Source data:
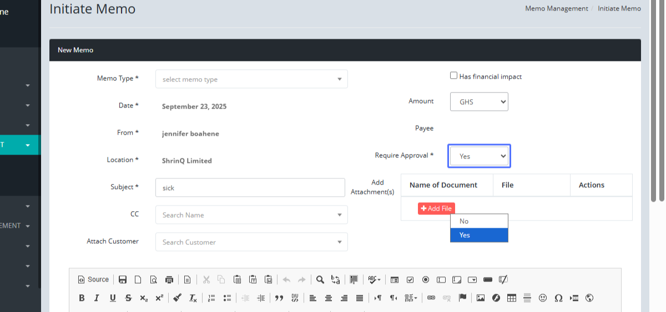This screenshot has width=666, height=312.
Task: Open the special character Omega tool
Action: click(558, 298)
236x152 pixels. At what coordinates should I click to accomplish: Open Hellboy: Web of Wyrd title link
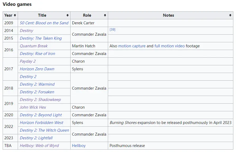(39, 146)
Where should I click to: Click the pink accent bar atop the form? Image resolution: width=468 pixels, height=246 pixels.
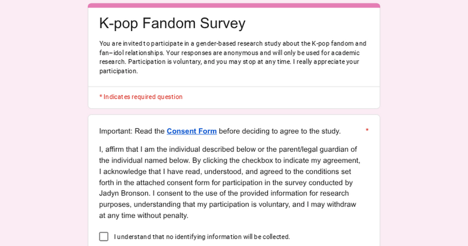click(234, 5)
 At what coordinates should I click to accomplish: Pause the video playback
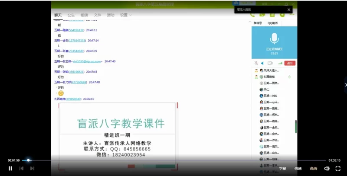click(10, 168)
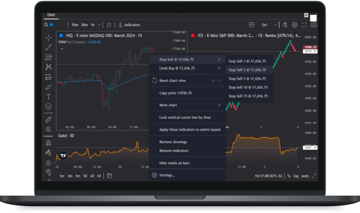Open the time interval dropdown arrow

[99, 25]
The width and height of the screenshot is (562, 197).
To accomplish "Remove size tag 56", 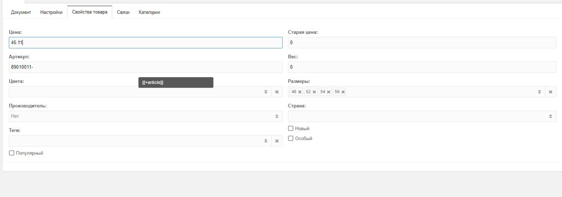I will pos(343,92).
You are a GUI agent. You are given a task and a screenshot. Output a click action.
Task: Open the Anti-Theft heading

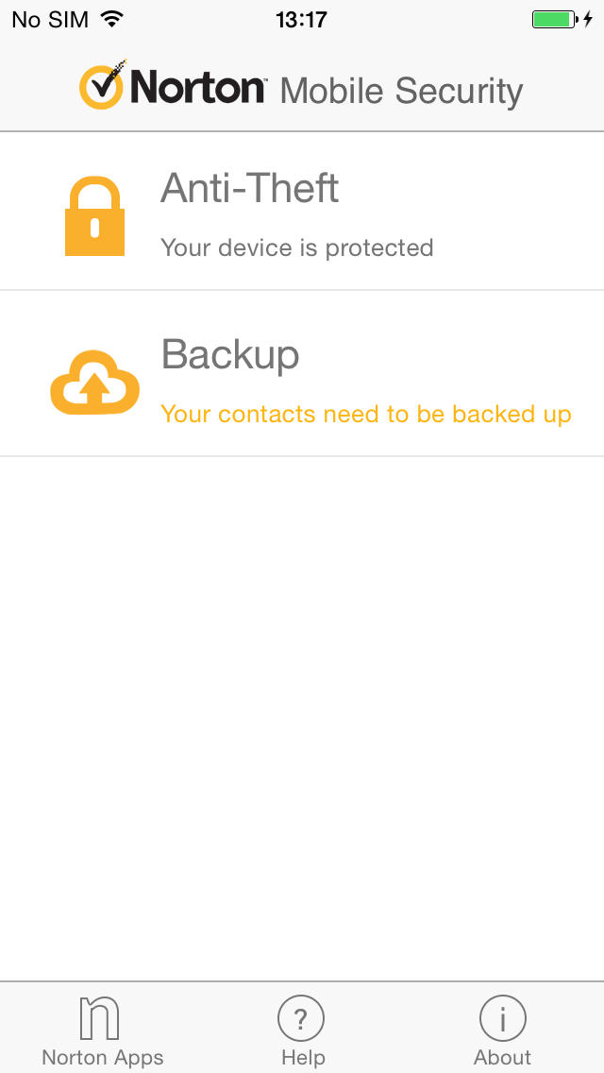[x=250, y=188]
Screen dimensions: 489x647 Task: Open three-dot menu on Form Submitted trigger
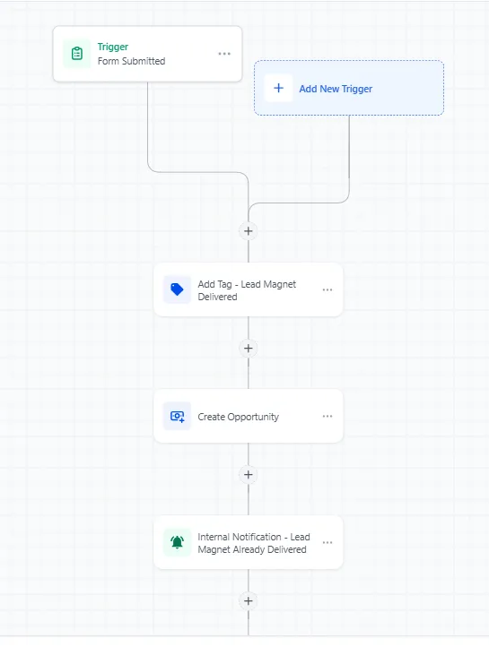(x=224, y=54)
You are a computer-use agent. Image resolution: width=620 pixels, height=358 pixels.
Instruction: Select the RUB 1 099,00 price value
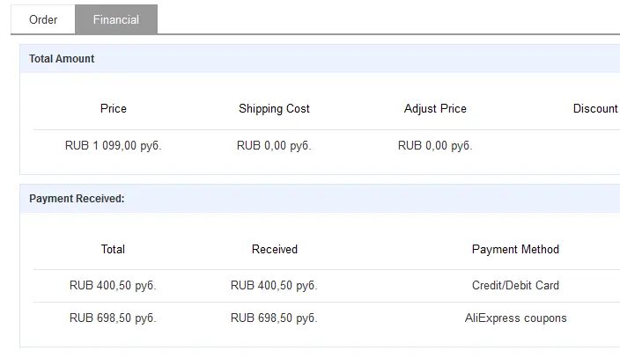point(114,146)
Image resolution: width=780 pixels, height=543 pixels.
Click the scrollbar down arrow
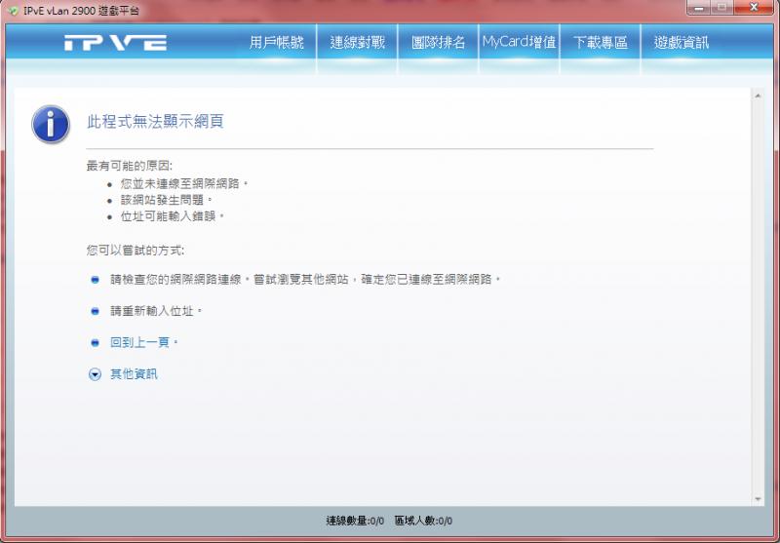758,499
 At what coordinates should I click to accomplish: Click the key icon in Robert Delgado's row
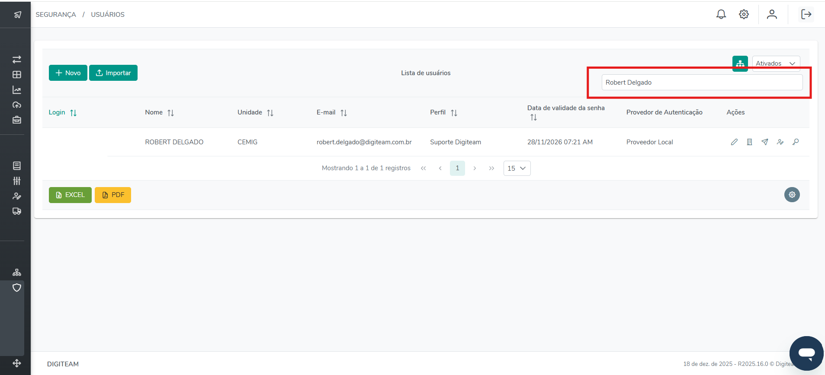[x=796, y=142]
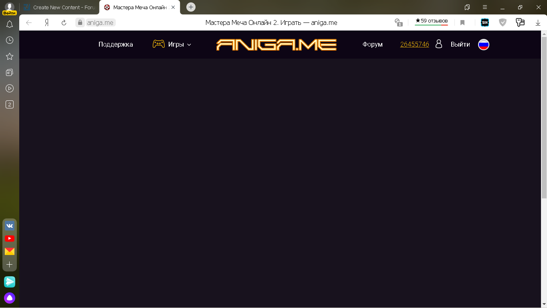Open the favorites star in sidebar
Screen dimensions: 547x308
pyautogui.click(x=10, y=56)
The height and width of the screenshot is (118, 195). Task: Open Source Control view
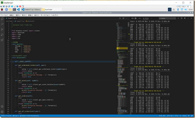(x=2, y=29)
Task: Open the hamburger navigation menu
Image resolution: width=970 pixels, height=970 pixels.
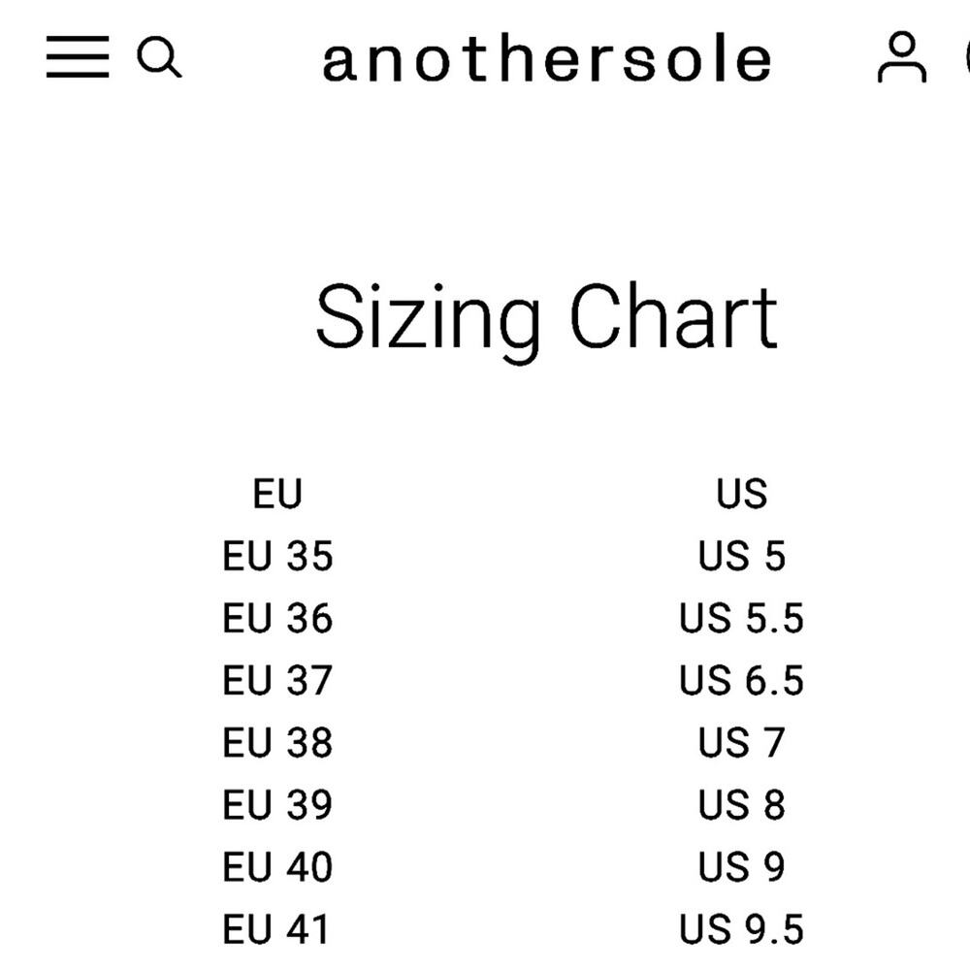Action: [78, 57]
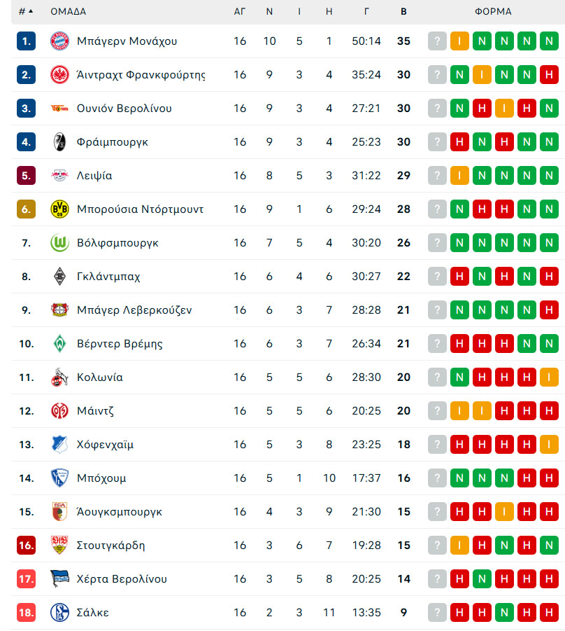Screen dimensions: 565x631
Task: Click the Bayern Munich club logo
Action: 59,41
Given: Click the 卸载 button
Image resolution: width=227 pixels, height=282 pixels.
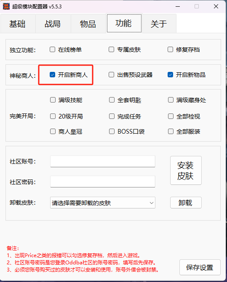Looking at the screenshot, I should tap(186, 203).
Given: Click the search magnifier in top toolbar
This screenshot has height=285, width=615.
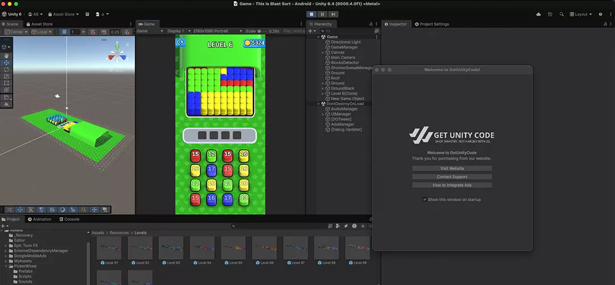Looking at the screenshot, I should click(562, 14).
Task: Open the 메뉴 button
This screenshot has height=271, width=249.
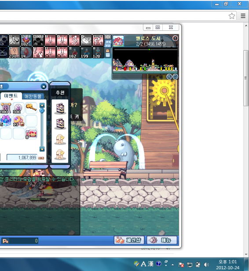Action: click(x=162, y=240)
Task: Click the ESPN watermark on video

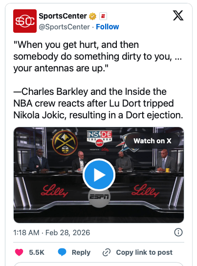Action: click(x=99, y=197)
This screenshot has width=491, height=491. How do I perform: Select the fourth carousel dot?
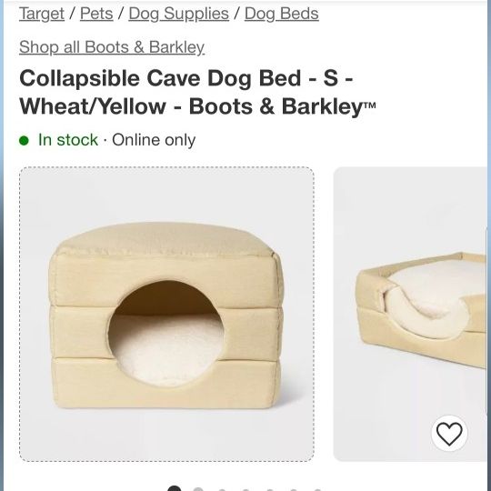point(246,489)
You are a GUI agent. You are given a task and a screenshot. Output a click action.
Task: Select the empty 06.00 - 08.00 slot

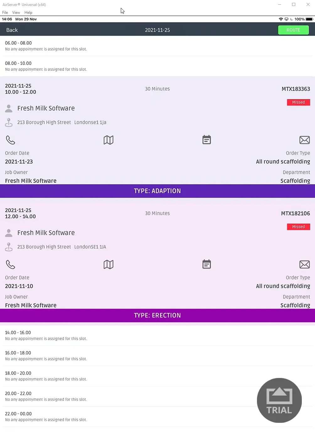pyautogui.click(x=46, y=46)
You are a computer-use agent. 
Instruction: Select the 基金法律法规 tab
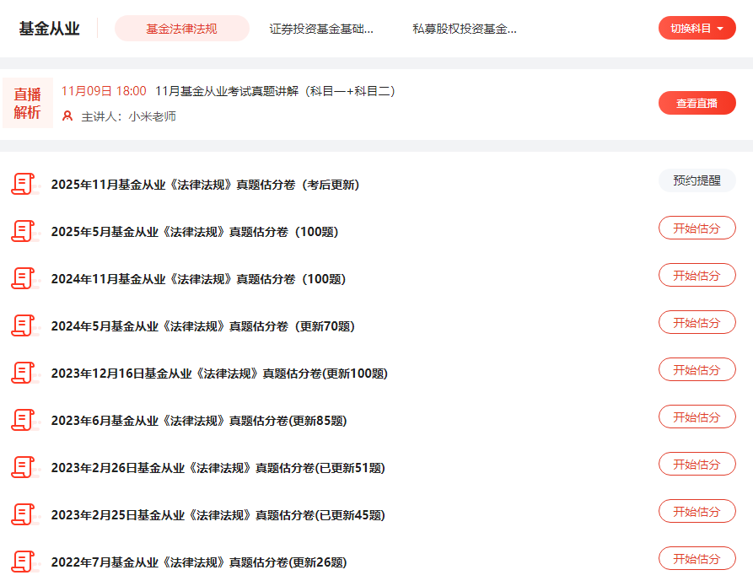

Exercise requirements
Respond with a single number: the count of lines in the entries above that contain the string "agent".

Solution to this exercise
4